Doug Fields tells youth workers that as youth workers we have earned a place in students’ lives to hold them accountable and live up to expectations. That’s not a direct quote, but expresses the idea of what he shares. I not only agree with that sentiment, I’ve actually put that to good use.
A few years back I was with one of my students and I felt led to ask about his purity. I told him I needed to ask him a personal question. He said okay. I asked, “Do you struggle with porn and masturbation?”
He wasn’t shocked or scared by this question. Instead, a look of relief came across his face as he admitted he had been struggling with it for quite some time. He had been holding this secret in, afraid of being found out and looked down on, or letting me down.
Asking this question opened a line of communication he could not bring himself to open himself, but desperately wanted help dealing with. As his respected youth leader, I have earned a place in his life to ask him difficult questions. If I didn’t get into his life and ask tough questions, our relationship would have stayed shallow and ineffective. As it stands a decade later, while we are not in each other’s lives on a daily basis, there is a level of respect, knowing each other and a close bond because I took Doug Fields’ challenge to ask tough questions of my students.

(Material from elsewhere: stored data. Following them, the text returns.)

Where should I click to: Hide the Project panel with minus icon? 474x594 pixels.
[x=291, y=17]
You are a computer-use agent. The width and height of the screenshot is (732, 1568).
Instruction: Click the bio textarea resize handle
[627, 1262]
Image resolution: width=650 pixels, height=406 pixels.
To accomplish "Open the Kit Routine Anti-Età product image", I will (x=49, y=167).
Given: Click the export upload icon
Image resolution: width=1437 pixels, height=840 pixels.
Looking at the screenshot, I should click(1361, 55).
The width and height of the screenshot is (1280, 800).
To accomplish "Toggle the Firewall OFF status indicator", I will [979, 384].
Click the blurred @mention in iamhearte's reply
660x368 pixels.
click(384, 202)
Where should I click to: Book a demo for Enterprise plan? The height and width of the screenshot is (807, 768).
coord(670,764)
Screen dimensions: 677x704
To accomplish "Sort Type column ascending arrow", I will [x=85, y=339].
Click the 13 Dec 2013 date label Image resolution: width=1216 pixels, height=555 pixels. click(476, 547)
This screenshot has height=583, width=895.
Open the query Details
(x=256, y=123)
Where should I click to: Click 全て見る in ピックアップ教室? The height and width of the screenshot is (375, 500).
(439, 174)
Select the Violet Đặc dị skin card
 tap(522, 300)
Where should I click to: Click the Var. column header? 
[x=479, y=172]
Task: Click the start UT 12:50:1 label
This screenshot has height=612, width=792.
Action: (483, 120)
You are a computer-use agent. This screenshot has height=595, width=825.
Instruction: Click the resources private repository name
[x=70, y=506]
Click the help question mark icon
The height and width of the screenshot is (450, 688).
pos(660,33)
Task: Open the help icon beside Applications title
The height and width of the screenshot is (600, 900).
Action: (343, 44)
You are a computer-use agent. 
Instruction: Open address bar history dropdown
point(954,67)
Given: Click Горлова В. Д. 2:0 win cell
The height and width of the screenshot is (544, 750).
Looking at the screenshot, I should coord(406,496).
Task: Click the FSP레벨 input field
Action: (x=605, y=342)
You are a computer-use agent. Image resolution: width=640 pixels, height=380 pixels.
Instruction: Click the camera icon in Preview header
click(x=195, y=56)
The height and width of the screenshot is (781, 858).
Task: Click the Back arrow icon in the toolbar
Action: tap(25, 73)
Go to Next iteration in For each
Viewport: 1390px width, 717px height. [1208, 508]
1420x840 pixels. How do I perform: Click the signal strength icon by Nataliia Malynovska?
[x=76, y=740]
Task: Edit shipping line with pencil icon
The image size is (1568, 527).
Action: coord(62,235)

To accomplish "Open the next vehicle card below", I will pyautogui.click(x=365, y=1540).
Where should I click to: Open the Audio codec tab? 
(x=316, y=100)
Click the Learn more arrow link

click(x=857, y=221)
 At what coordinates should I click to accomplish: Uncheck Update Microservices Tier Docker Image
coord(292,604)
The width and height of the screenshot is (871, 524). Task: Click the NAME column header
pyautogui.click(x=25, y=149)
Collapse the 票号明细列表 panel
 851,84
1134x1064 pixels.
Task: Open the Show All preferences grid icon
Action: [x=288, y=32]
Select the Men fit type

Since that day, I’ve never shied away from asking difficult questions in appropriate ways at the right time. If we are to impact students from their core, we must get to know them at the core…especially their hidden core. It gets easier once we do this once or twice because of the relief they get from finally being known … and they all want to be known. They just are scared or unequipped to do the sharing without us asking the tough questions.